### Activity
Go through the entries below and copy every line that holds the word "computer".

Stored items

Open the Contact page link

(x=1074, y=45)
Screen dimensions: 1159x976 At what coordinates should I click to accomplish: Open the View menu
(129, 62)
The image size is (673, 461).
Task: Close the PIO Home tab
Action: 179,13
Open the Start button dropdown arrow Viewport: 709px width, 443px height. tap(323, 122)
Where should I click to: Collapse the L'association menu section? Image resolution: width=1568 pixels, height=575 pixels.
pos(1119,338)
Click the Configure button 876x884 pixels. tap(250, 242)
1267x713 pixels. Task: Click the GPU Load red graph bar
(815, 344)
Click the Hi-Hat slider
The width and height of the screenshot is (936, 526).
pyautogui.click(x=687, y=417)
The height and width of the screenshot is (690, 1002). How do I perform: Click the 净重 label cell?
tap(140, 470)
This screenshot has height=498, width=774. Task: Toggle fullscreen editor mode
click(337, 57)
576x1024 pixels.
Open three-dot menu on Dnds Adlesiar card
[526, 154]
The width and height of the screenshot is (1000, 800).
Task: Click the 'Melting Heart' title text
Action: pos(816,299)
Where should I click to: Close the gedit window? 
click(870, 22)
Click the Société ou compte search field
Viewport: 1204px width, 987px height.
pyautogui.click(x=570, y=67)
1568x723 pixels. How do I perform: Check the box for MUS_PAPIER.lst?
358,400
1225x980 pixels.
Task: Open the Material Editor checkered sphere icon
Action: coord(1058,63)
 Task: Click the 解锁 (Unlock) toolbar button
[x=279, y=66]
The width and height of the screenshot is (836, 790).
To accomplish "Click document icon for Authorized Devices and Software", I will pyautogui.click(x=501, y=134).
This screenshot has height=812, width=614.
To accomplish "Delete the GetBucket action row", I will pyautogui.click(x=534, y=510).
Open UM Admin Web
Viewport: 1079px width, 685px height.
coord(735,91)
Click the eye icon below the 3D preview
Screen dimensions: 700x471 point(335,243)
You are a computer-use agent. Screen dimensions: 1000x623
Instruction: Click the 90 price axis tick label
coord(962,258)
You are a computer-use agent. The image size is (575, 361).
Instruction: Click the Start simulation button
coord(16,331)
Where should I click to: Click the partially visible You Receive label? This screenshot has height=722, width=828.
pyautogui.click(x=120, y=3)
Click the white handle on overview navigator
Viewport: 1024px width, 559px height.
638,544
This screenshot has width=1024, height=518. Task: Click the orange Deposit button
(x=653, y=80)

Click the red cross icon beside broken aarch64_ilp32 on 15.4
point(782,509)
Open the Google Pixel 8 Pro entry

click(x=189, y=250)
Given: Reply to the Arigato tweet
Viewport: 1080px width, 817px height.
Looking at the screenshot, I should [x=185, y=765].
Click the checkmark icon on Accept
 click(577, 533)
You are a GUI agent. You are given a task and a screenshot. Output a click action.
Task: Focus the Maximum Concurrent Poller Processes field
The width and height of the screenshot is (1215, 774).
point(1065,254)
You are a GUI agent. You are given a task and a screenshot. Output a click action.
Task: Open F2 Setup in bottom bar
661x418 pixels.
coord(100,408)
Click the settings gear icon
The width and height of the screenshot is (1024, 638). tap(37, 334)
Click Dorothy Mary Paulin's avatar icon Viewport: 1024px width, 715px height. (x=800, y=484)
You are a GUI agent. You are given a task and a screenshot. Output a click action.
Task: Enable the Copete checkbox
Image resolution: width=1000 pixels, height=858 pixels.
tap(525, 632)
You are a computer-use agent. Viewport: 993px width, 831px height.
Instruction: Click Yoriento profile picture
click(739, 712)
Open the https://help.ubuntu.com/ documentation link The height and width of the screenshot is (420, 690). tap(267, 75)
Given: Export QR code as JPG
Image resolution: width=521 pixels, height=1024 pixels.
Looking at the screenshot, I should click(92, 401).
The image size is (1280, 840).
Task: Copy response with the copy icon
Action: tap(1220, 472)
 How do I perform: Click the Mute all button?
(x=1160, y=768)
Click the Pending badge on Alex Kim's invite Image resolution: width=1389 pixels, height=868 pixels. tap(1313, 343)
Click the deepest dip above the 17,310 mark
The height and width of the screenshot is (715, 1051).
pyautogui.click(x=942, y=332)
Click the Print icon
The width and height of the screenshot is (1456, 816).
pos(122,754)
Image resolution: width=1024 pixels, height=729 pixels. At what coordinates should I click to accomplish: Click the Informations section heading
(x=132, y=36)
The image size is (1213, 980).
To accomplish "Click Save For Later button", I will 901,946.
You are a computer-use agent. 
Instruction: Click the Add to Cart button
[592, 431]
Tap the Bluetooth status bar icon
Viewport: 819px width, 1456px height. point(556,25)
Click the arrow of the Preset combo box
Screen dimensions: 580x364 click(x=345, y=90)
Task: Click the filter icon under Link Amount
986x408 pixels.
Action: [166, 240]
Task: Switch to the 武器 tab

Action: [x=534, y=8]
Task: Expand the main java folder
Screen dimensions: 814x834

### Result
You are a computer-use agent. Screen dimensions: 1000x623
You are a computer-use agent. The image size is (575, 361).
You are a computer-use agent. Viewport: 993px width, 831px height.
You are a computer-use agent. 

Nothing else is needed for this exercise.